If a tree falls in the woods, and no one is around, does it make a sound? While some believe this is an unanswerable koan designed to clear the mind and achieve zen enlightenment, there actually is an answer: no, it does not make a sound. What it would create would be vibrating particles that require a hearing recipient to understand it as “sound.” Consider if there was a bat present at this spontaneous tree felling; it would not produce a sound so much as a sonar “ping.” The bat would translate this event in a much different sense than a human being. Without an interpretive subject, a tree falling in the woods essentially becomes describable only in mathematical terms.

Falling-Tree

Ask not, did it make a sound? Instead ask, what does having sensory organs at all tell me about my relationship to reality?

Consider an alternative: if a fire hydrant is in a pitch black room, is it still red? Again, the answer is no. Colour requires the reflection of light off of a surface, to be interpreted by the rods and cones in our eyes. If there is no light bouncing into our eyeballs, there is no colour. Presumably there is still the hydrant’s aspect of “red” that would be present while the light is gone, to be reinvigorated when the light returns, but our understanding of it as red is so far removed from its objective aspect that to call it “red” is a misnomer and used only for the sake of comprehensibility. It’s not difficult to imagine a different kind of biological organ that interprets light differently from our human eyes, similar to how a bat would differ from us in interpreting sound waves. The essence of a thing and how it interacts with the world around it outside of how a subject perceives it is thus quite impossible to experience.

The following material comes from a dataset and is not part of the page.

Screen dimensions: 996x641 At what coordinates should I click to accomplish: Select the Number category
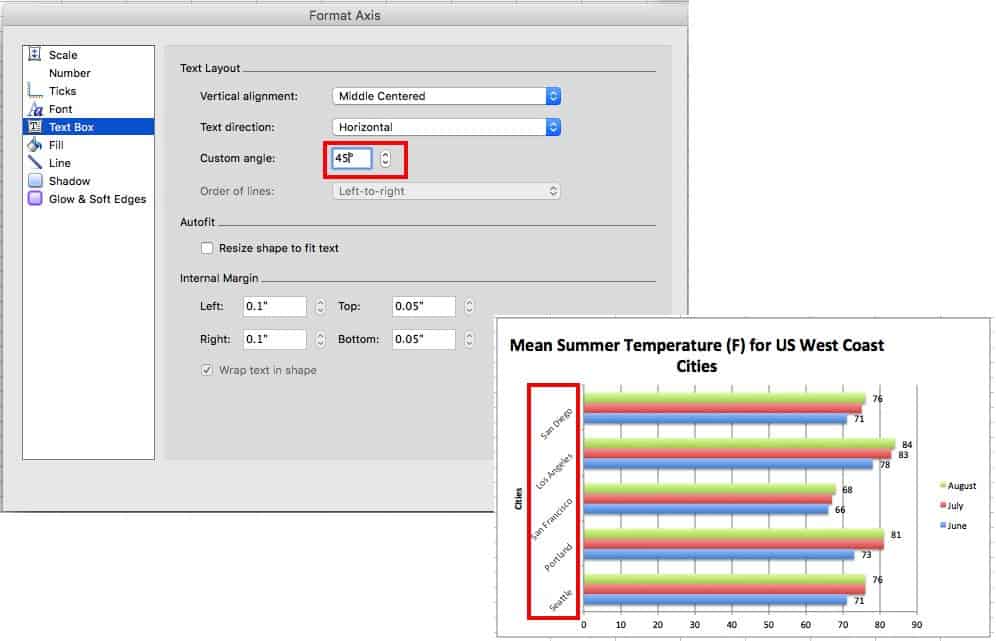pyautogui.click(x=69, y=73)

This is what Thomas Nagel would refer to as The View from Nowhere. Immanuel Kant would call it the noumenal world. A conceptual world that is unavailable to us based on the fact that our understanding of “worldness” comes entirely from our uniquely human senses. We may be able to understand it in conceptual terms, and science has certainly given us more refined definitions with which we can do so, but its existence in any sense of the word that might have value to us is completely irrelevant to how it objectively “exists.” Music, colour, sensuous touch, and decadent taste; these things have meaning insofar as they are wholly human, oblivious to any other interpretation. Even our scientific tools can only function along the spectrum that our senses allow us to interpret, meaning that the concepts we have of the noumenal world may be far from its totality.

Contemplating a tree falling in the woods should not lead to a conversion to Buddhism, but to philosophical revelation about our relationship to reality.